### Extracted material
= Beginning of Section =
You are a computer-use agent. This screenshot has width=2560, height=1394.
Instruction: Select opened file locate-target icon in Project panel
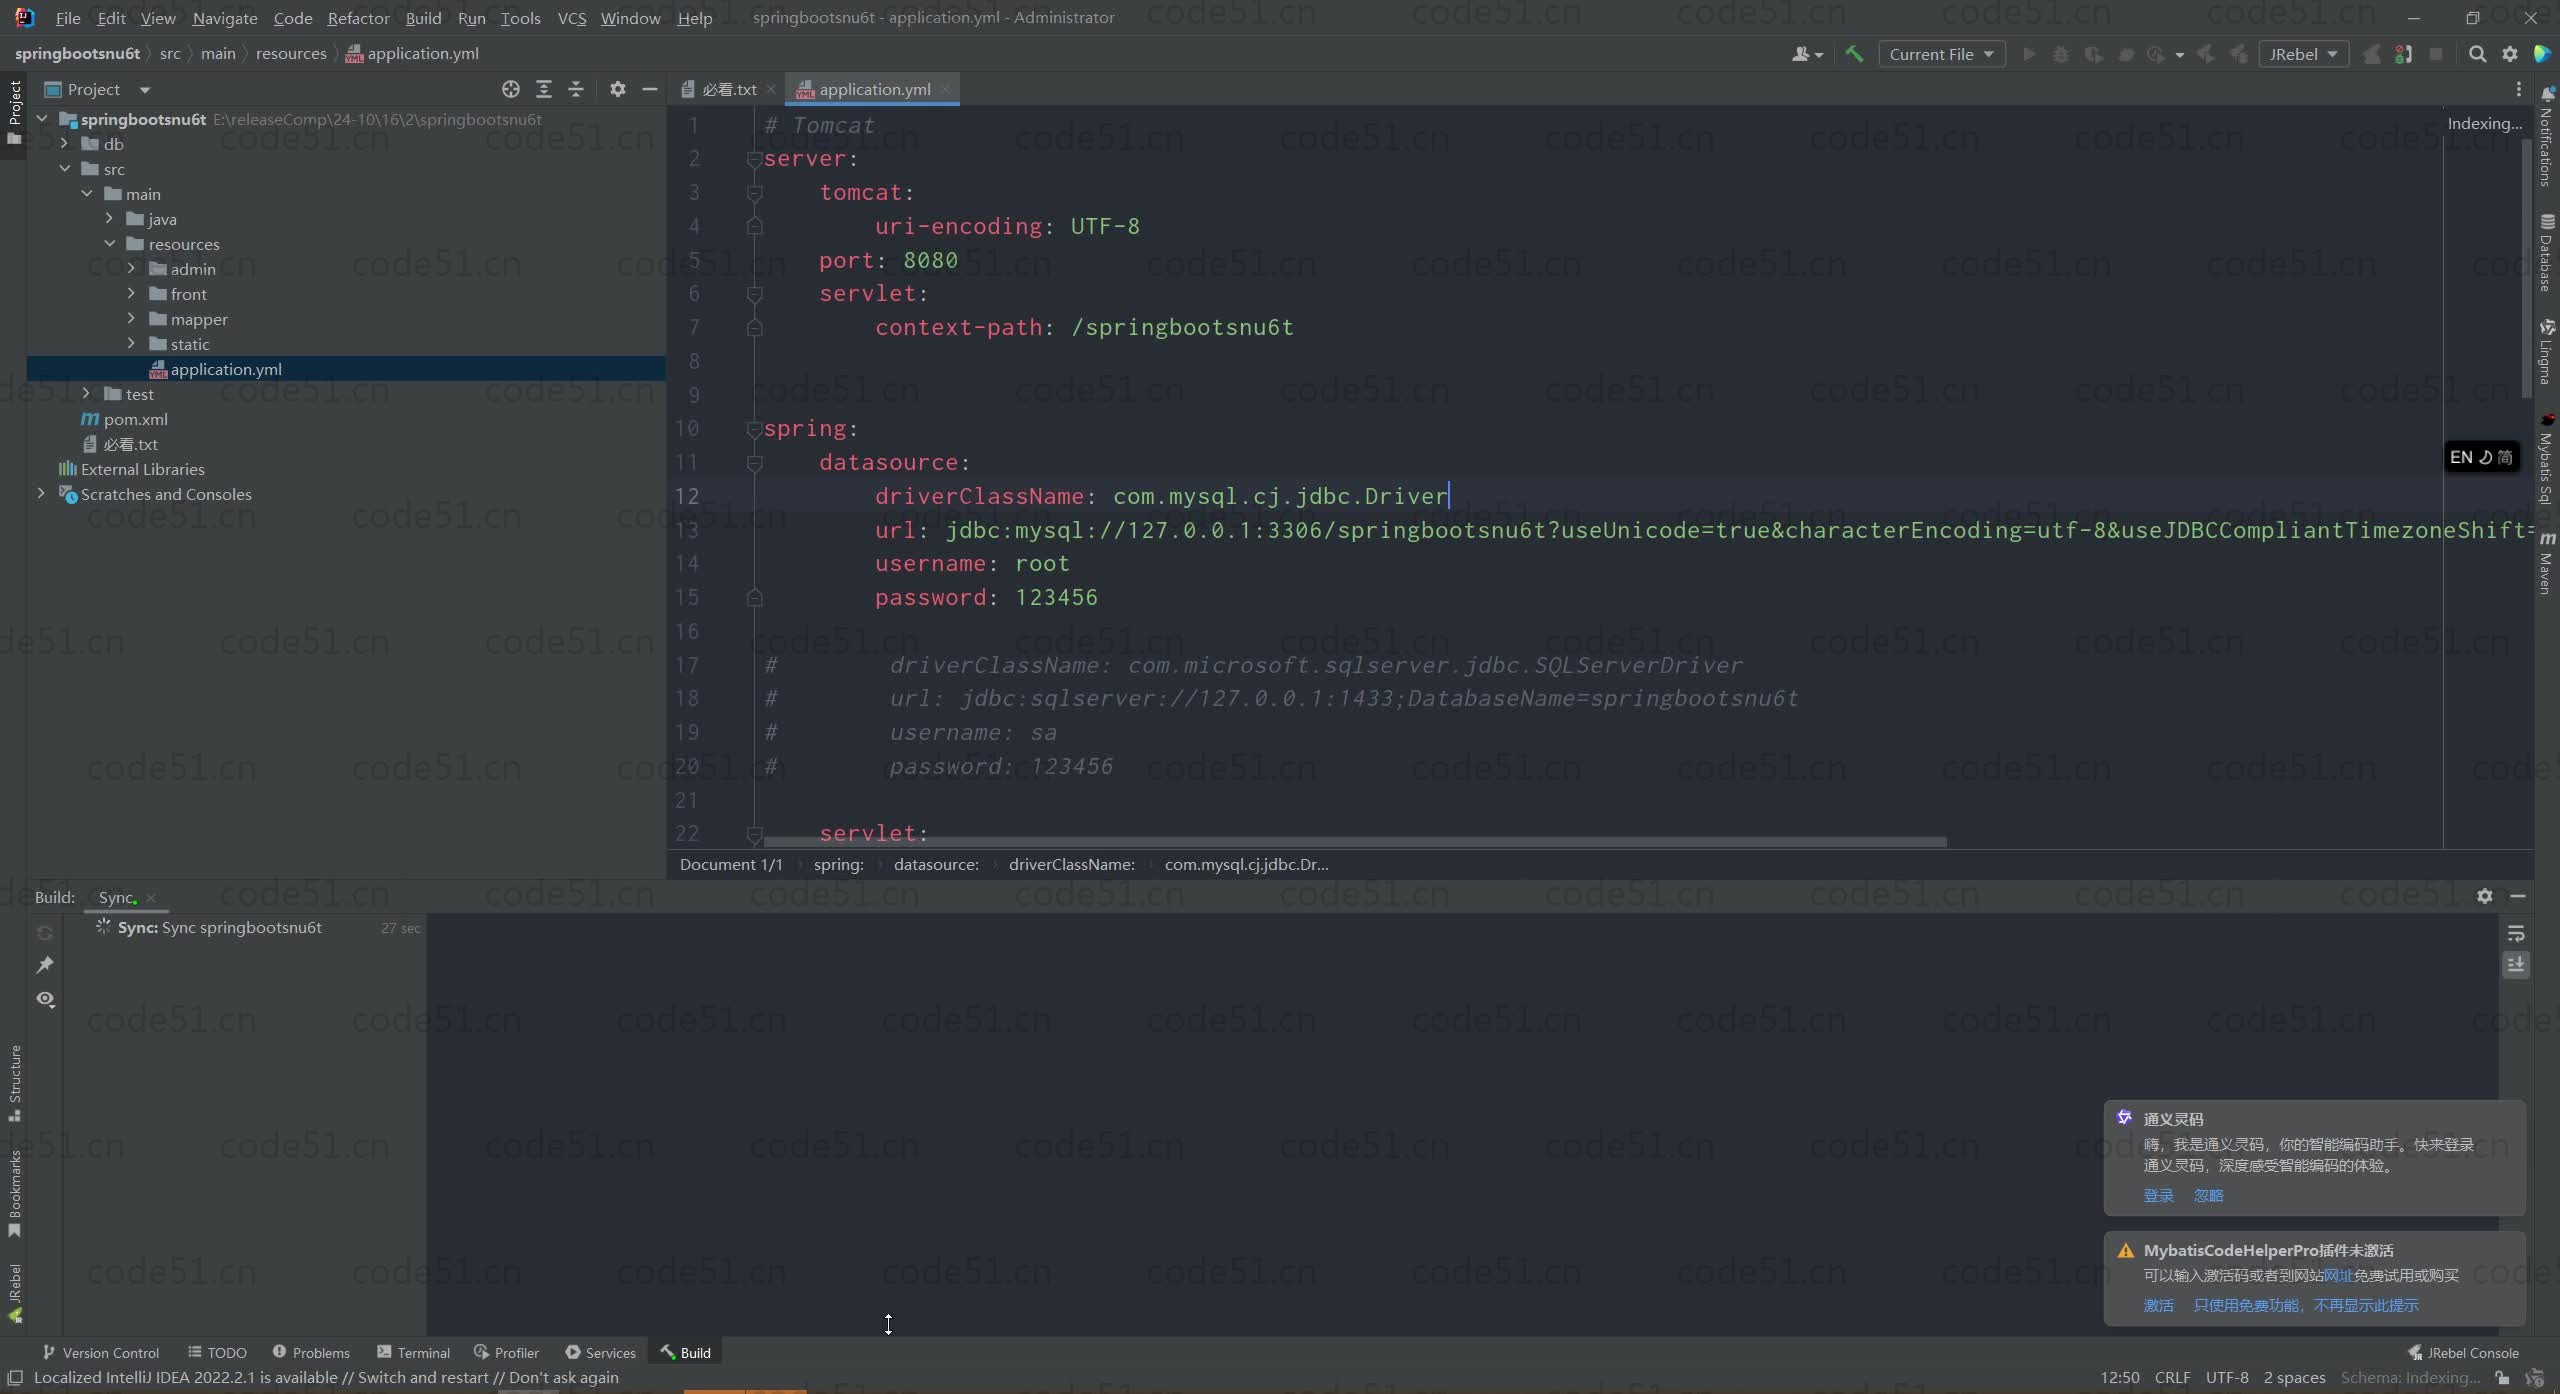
= End of Section =
= Beginning of Section =
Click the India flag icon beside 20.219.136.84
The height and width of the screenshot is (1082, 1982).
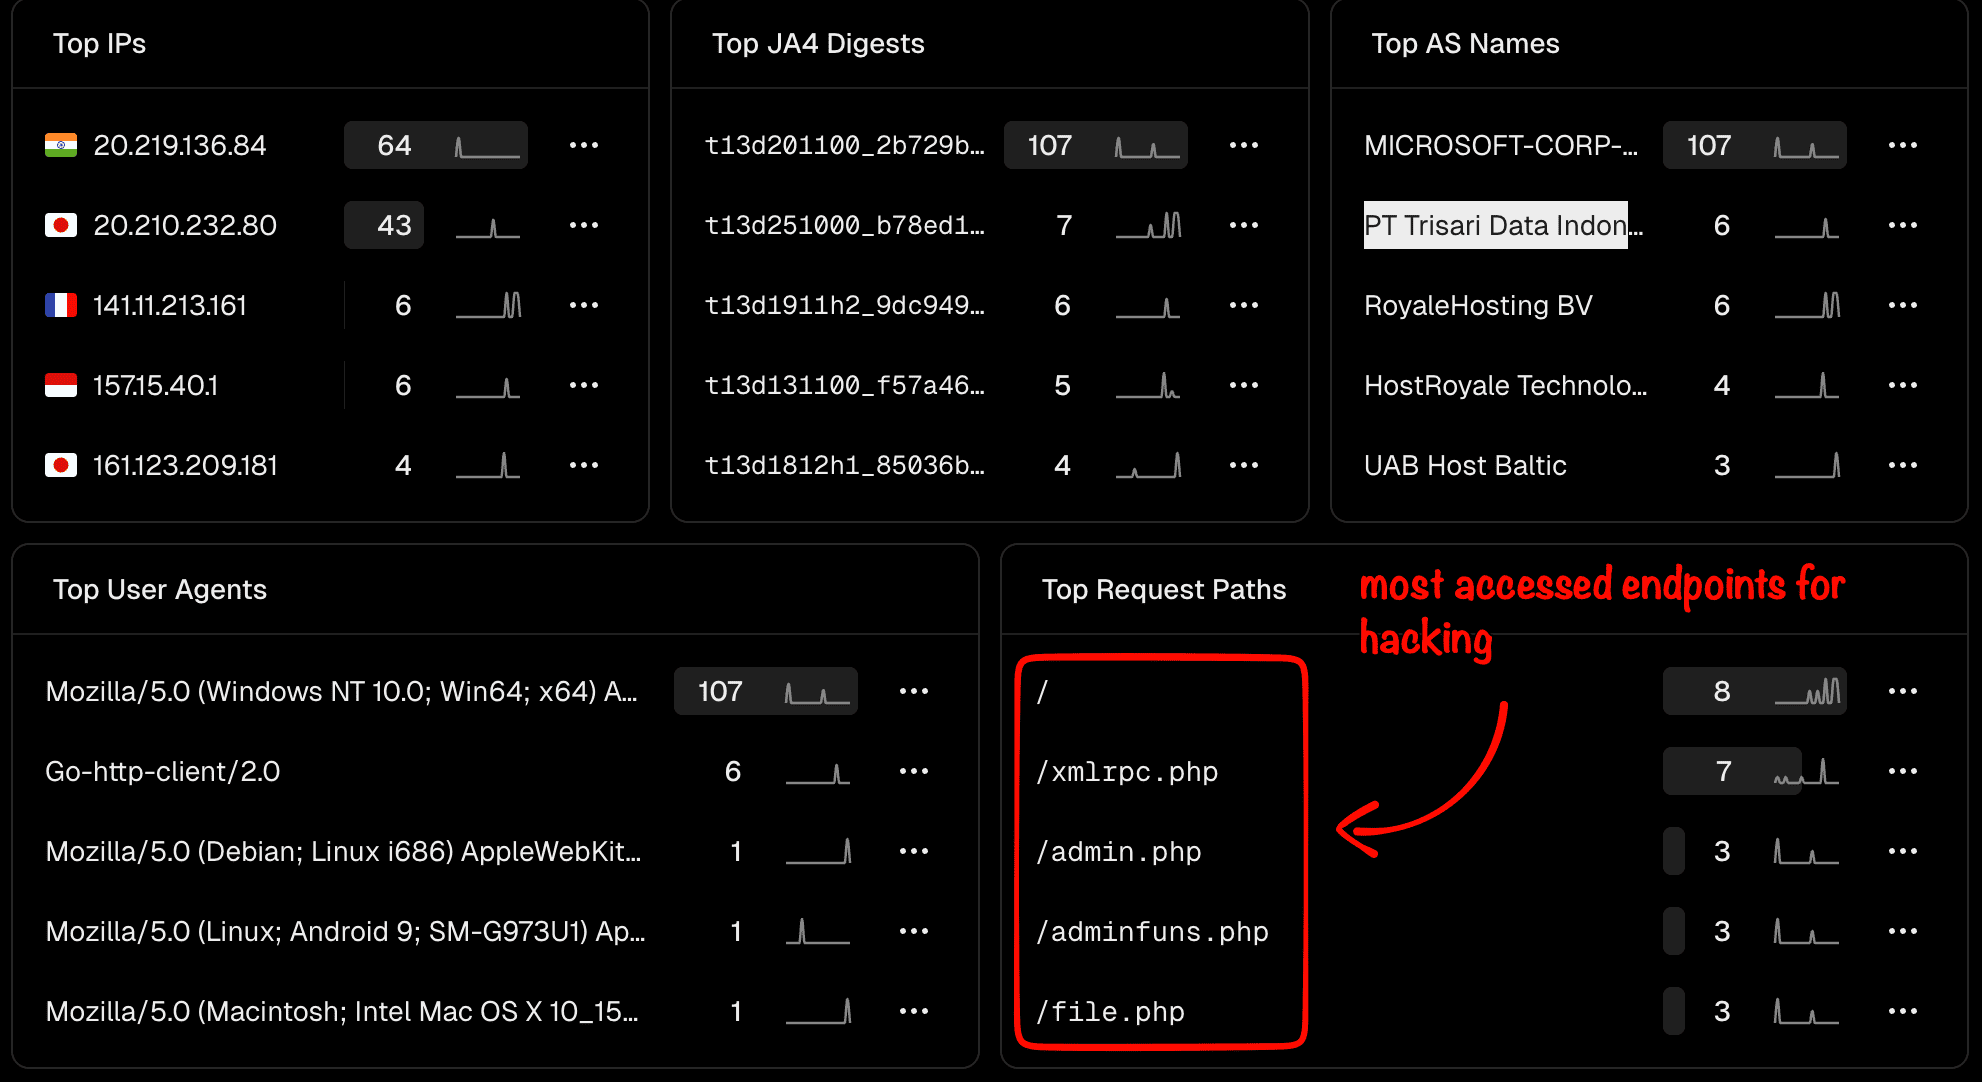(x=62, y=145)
= End of Section =
= Beginning of Section =
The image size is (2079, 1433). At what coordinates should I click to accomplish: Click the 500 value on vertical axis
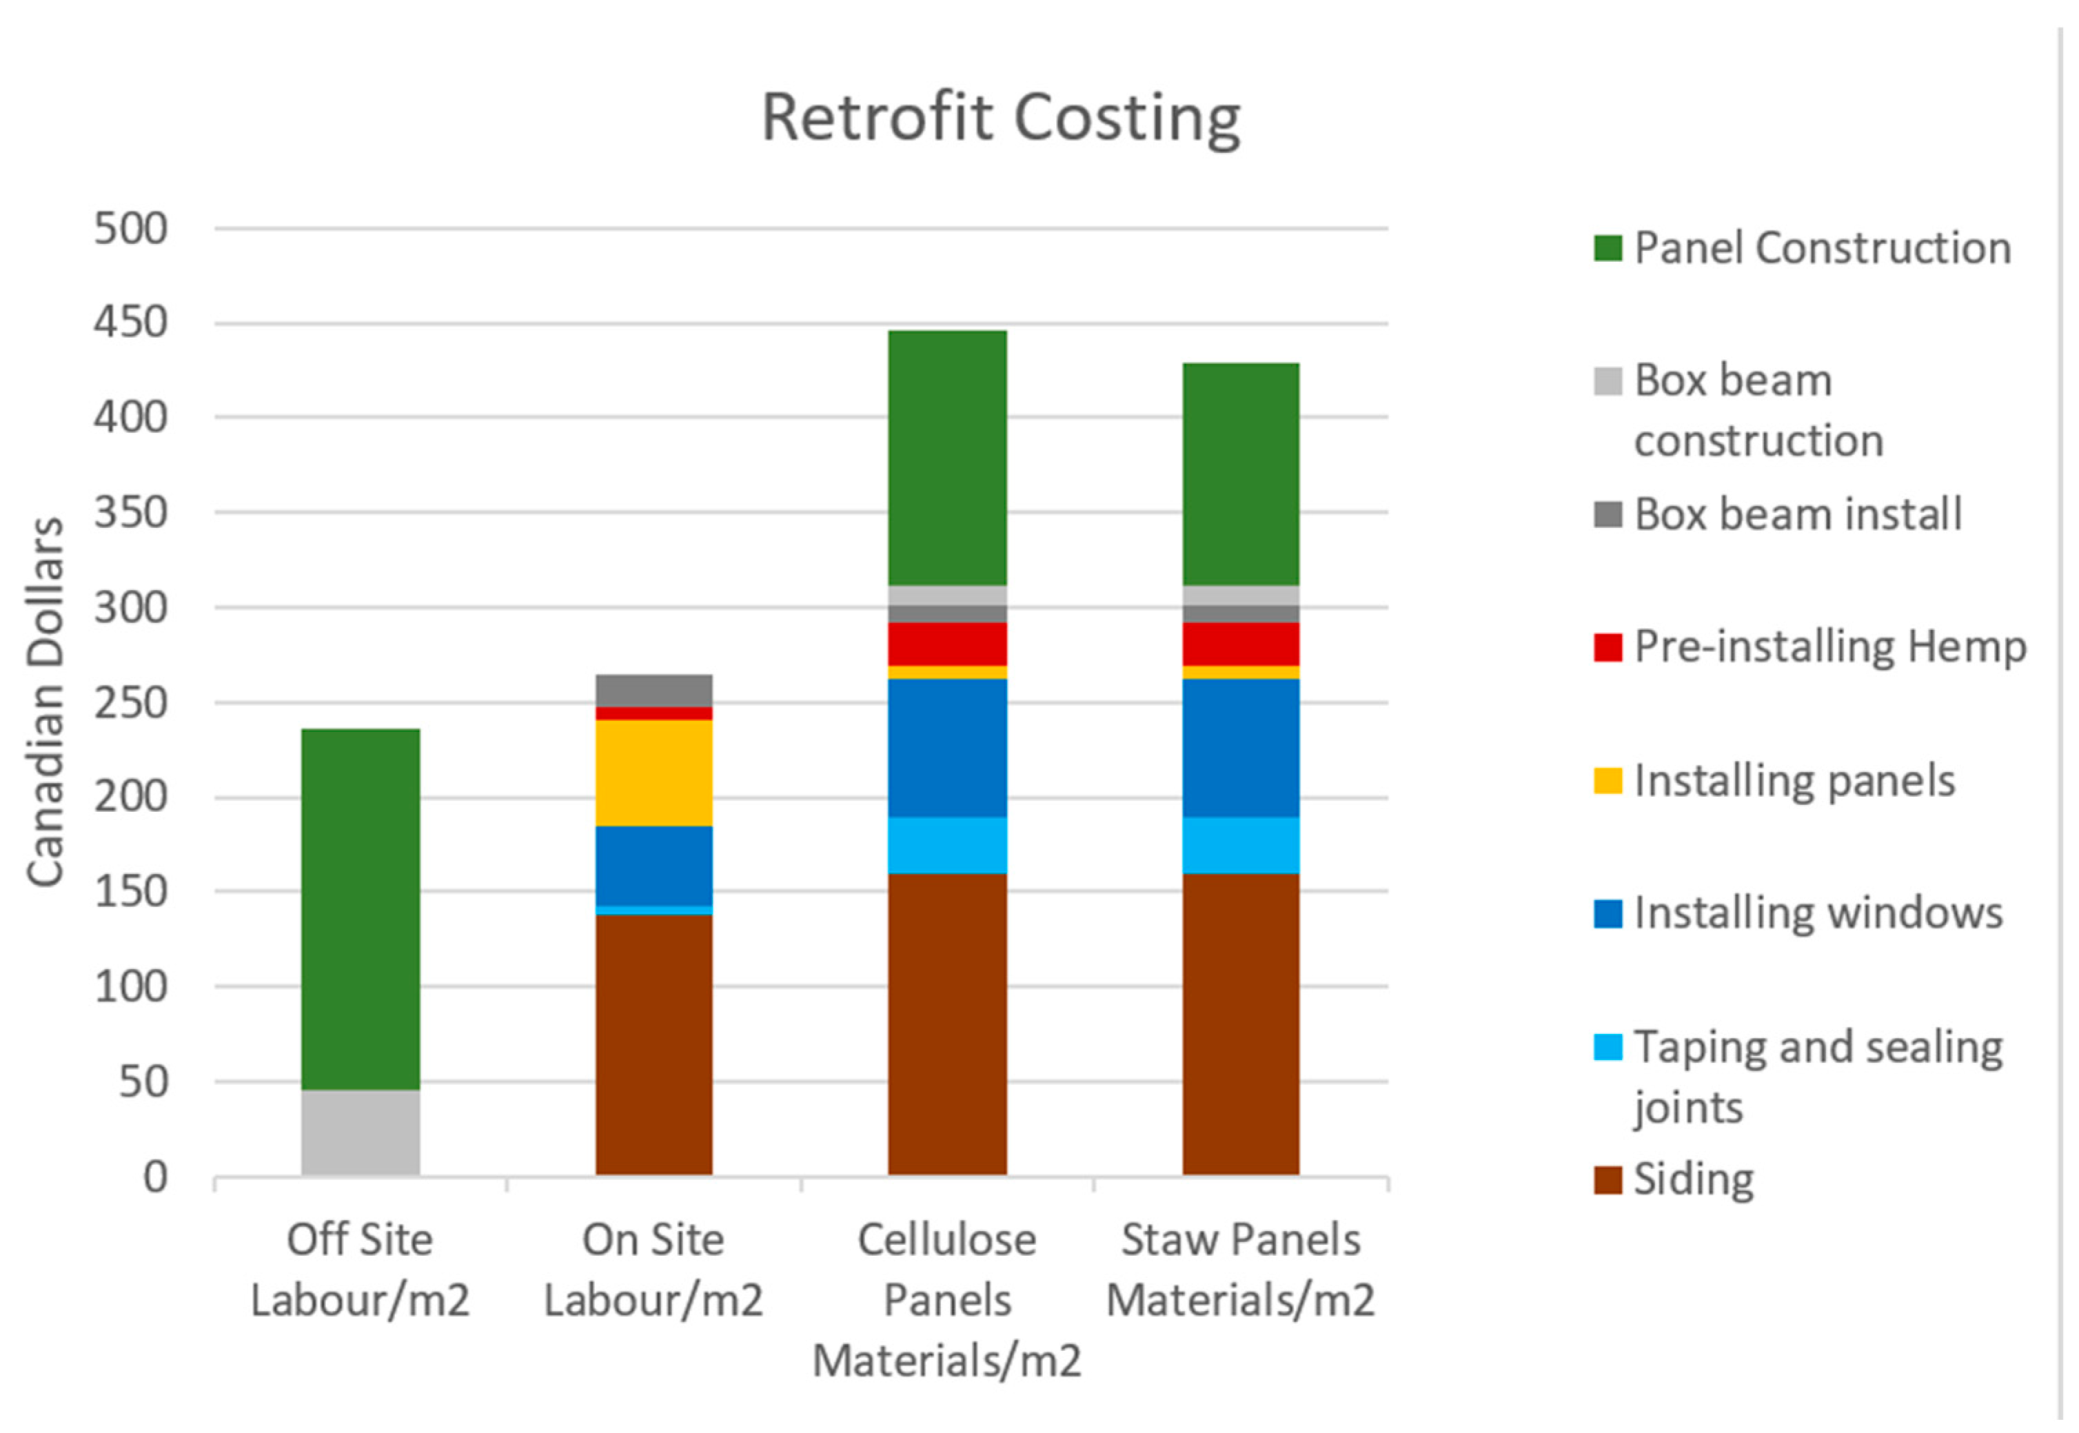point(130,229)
= End of Section =
Among the lines of the listing above, which ones hold "icon"? Copy them.

Instruction: Select opened file locate-target icon in Project panel
Click the India flag icon beside 20.219.136.84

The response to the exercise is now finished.